Effect of pH and temperature on hemoglobin denaturation. (Lower panel) Effect of pH. Suspensions of erythrocyte lysates, each prepared from 50 μl of packed erythrocytes, were diluted to 10 ml with 150 mM sodium acetate at pH 5 or 6 or with the standard medium at pH 7.4 and incubated for 1 h at 38°C under room air. Shaded bars indicate the presence of 100 μM chloroquine. The data are expressed as nanomoles of denatured hemoglobin minus the background per ml of packed erythrocytes per hour. Means ± standard deviations are shown for four experiments. (Upper panel) Effect of temperature.
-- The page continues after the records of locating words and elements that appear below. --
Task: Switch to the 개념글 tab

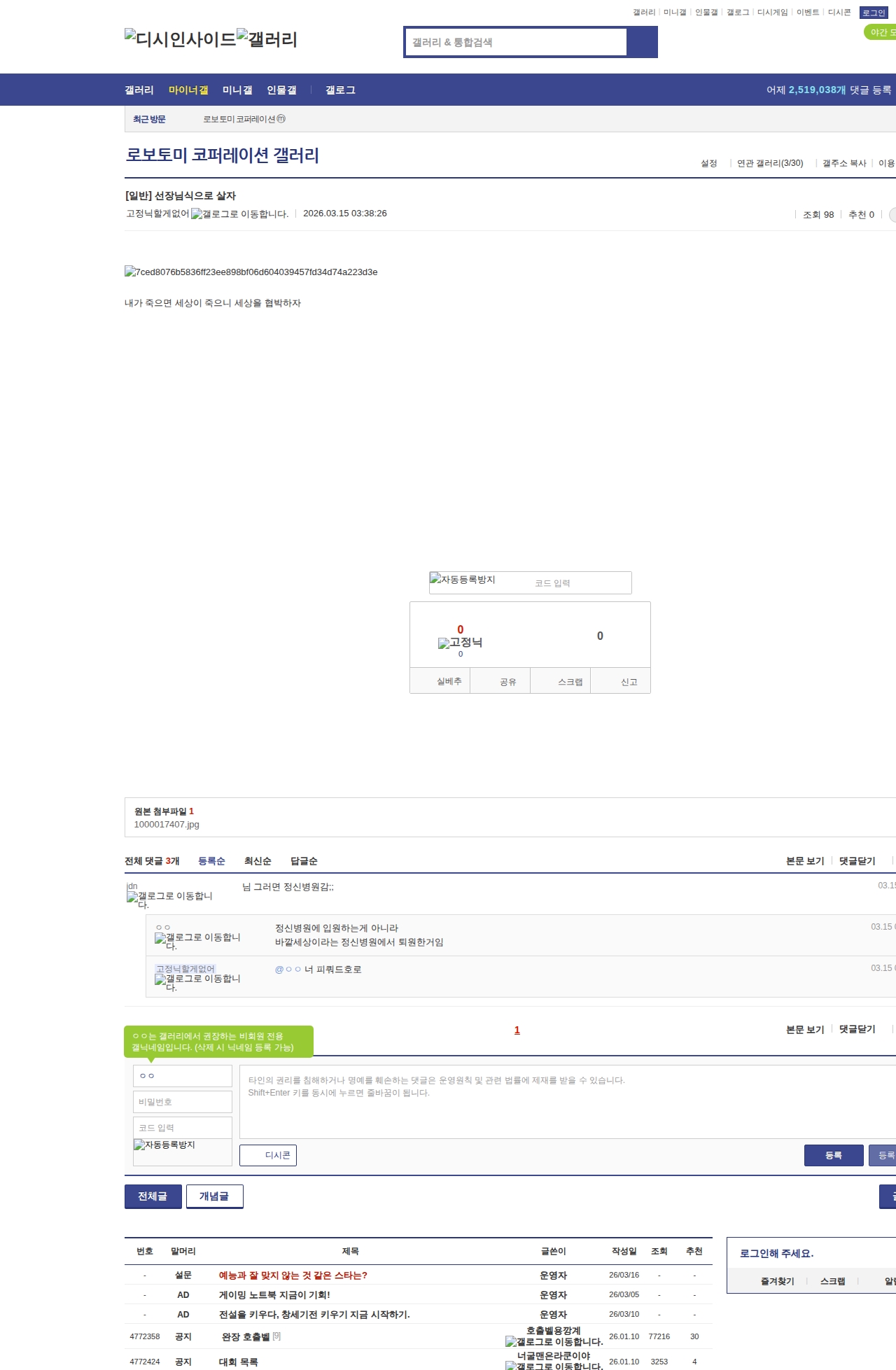Action: click(214, 1196)
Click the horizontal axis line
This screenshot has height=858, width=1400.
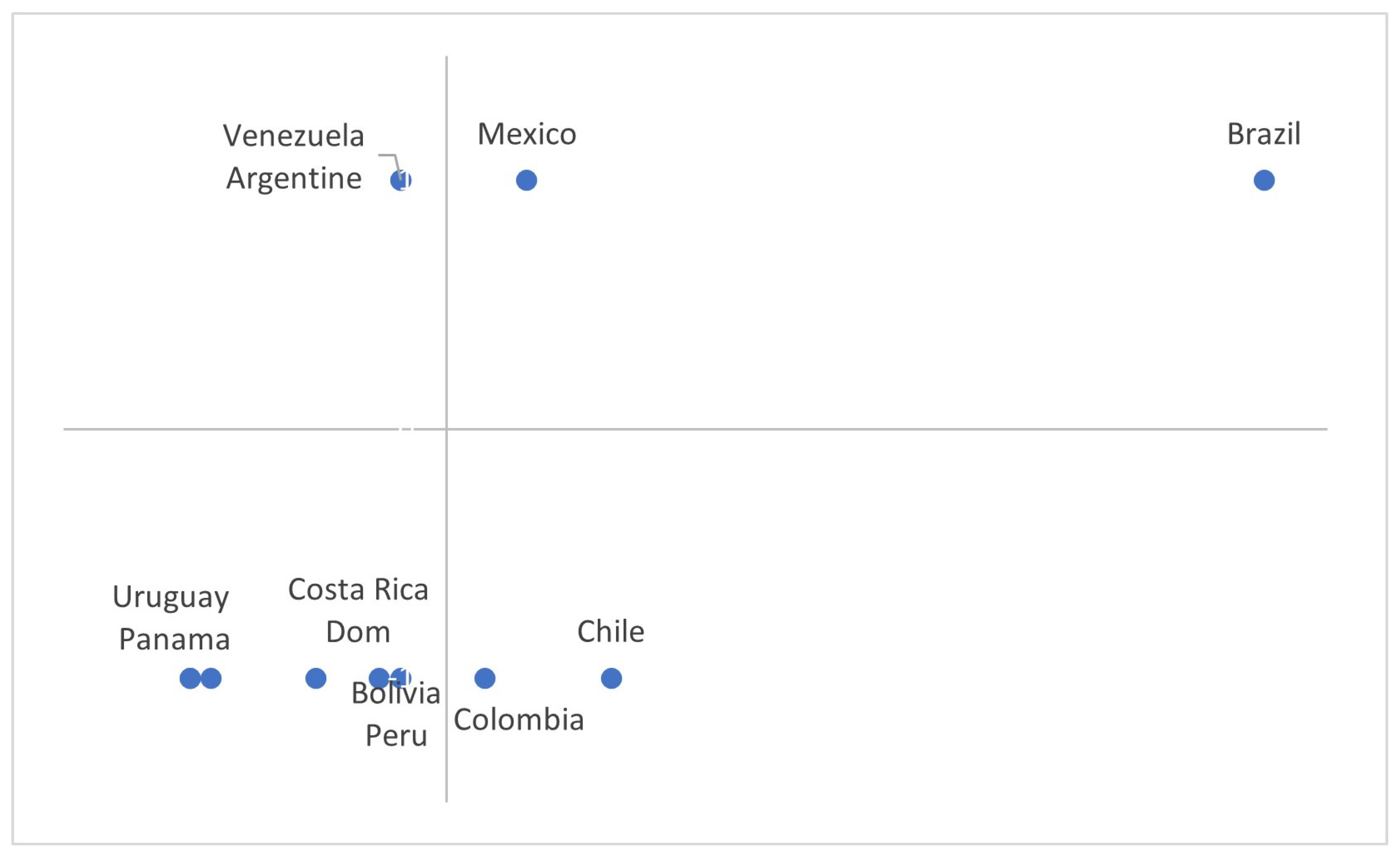tap(695, 429)
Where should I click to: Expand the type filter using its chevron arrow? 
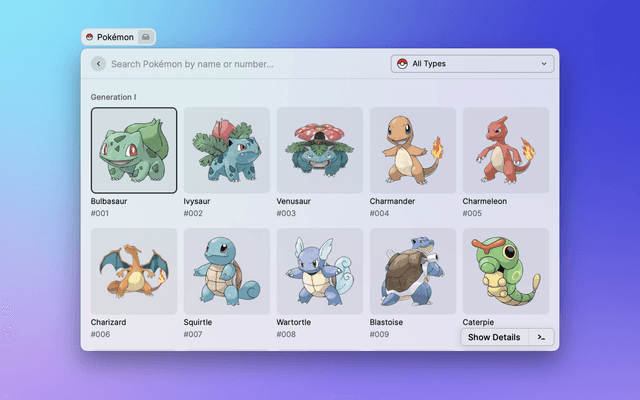544,64
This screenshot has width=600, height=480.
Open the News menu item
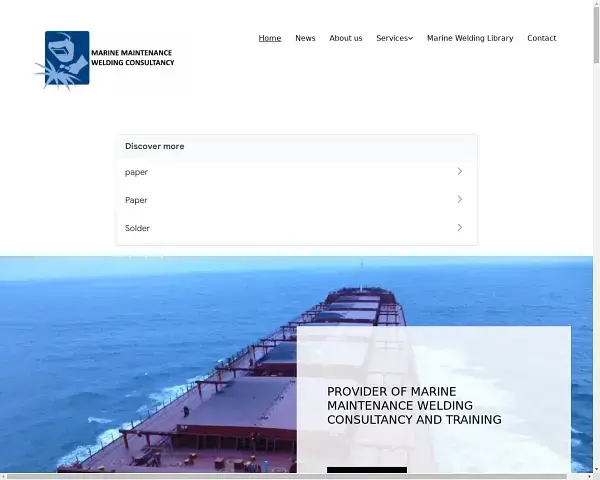(305, 38)
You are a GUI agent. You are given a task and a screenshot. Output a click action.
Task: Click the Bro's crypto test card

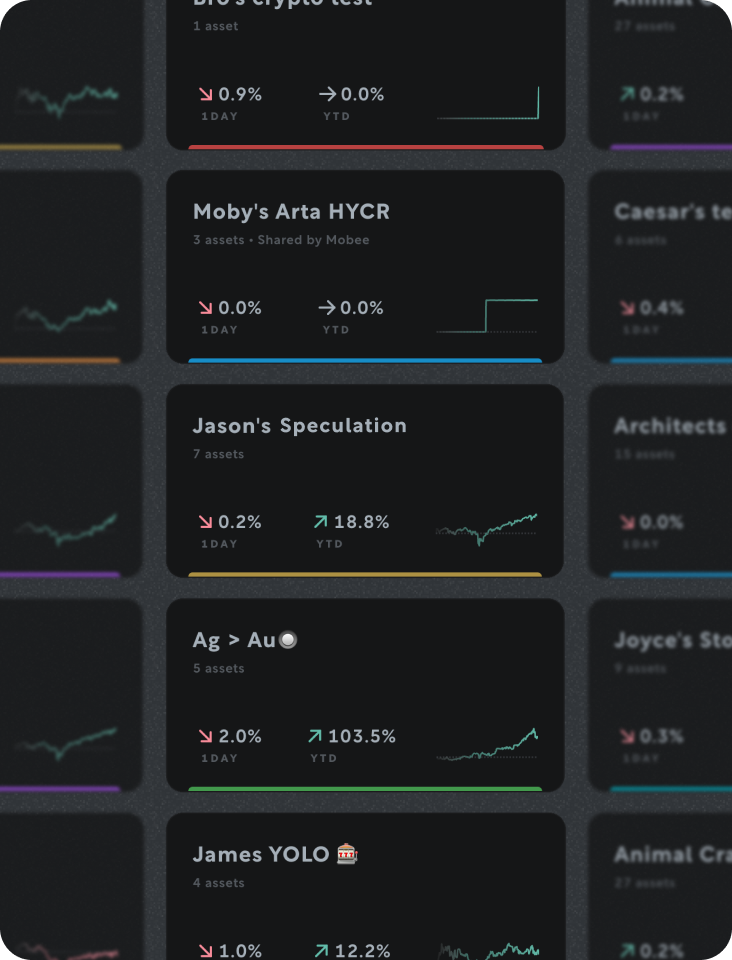click(x=366, y=70)
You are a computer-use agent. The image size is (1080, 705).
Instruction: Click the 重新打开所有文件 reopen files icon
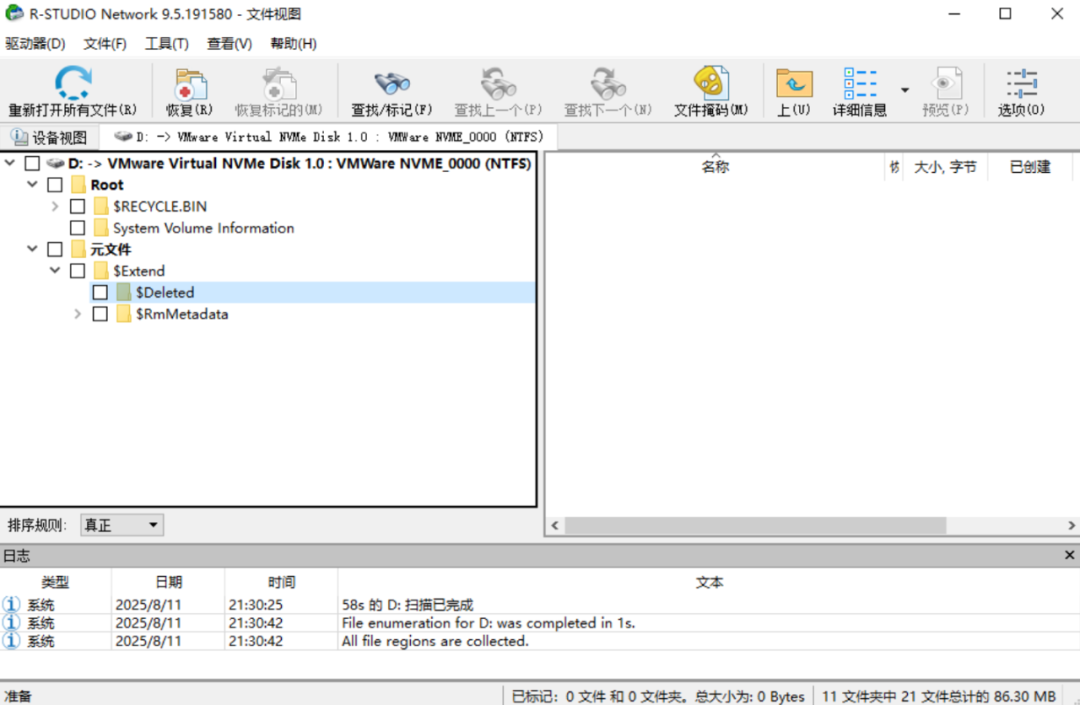point(72,84)
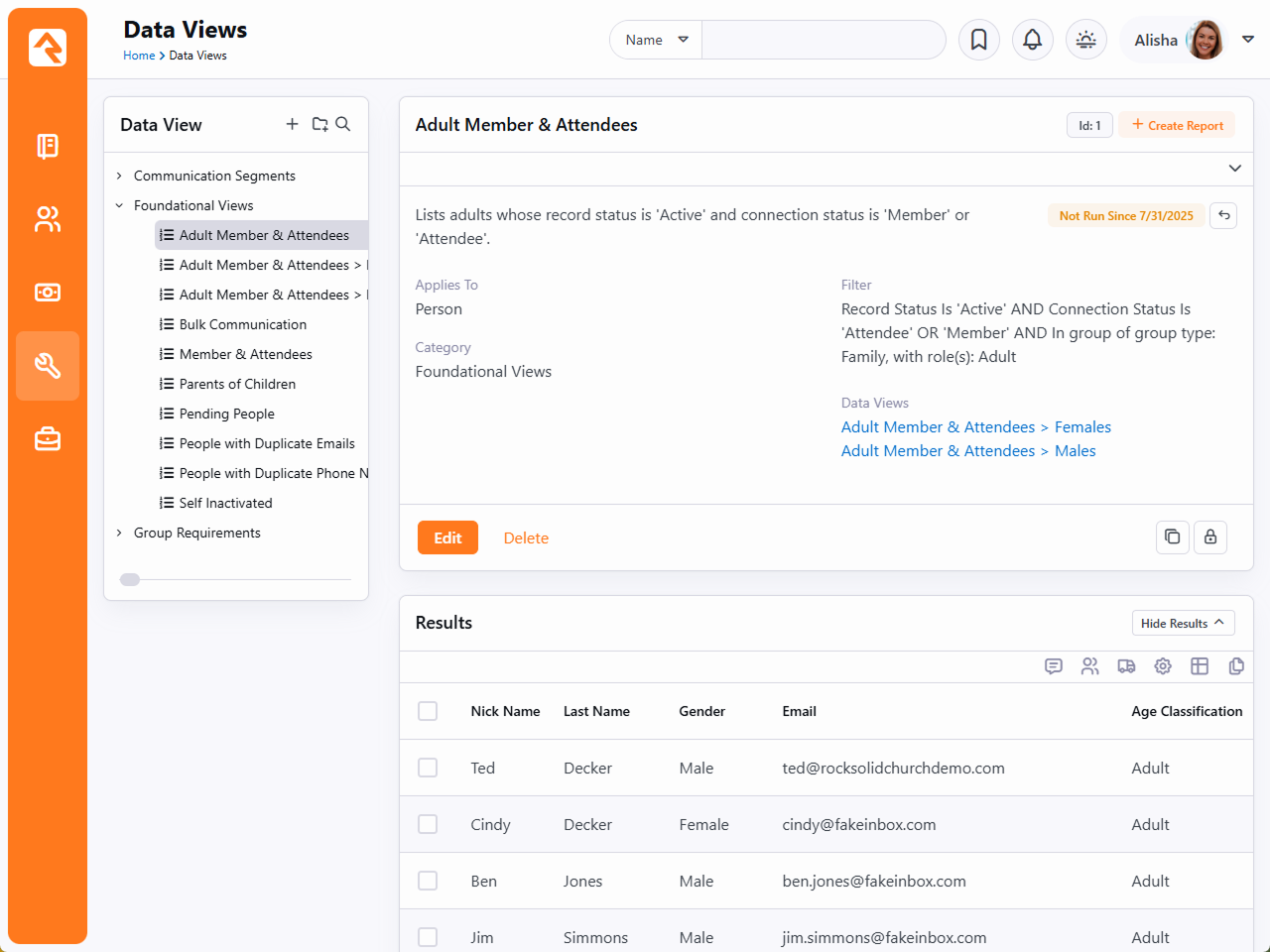
Task: Click the horizontal scrollbar in the Data View panel
Action: tap(131, 580)
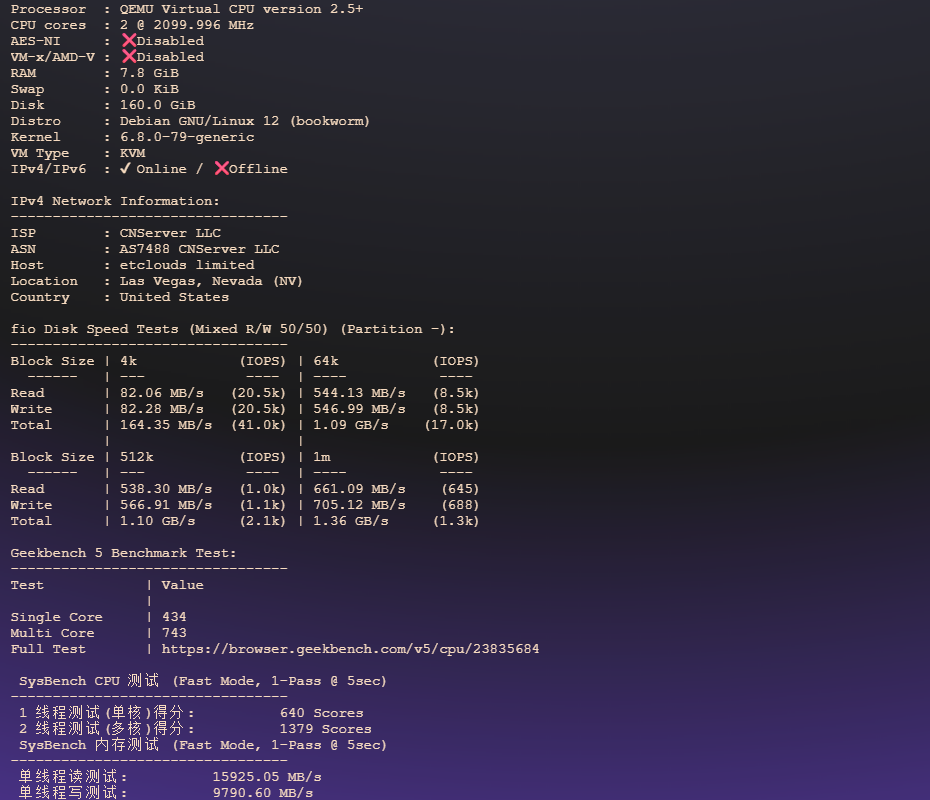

Suspensions of erythrocyte lysates, each prepared from 50 μl of packed erythrocytes, were diluted to 10 ml with 150 mM sodium acetate (pH 5) and incubated under room air for 1 h at the indicated temperatures. Shaded bars indicate the presence of 100 μM chloroquine. The data are expressed as nanomoles of denatured hemoglobin minus the background per ml of packed erythrocytes per hour. Means ± standard deviations for four experiments are shown.

FIG. 5.

Time course of the effect of chloroquine on hemoglobin denaturation. Suspensions of erythrocyte lysates, each prepared from 50 μl of packed erythrocytes, were diluted to 10 ml with 150 mM sodium acetate (pH 5) and incubated for various lengths of time at 38°C under room air in the presence or the absence of 100 μM chloroquine. The nanomoles of denatured hemoglobin minus the background per ml of packed erythrocytes are shown for each time interval. Solid symbols indicate the presence of 100 μM chloroquine. The dashed line shows the difference between incubations in the presence and the absence of chloroquine. Means ± standard deviations are shown for four experiments.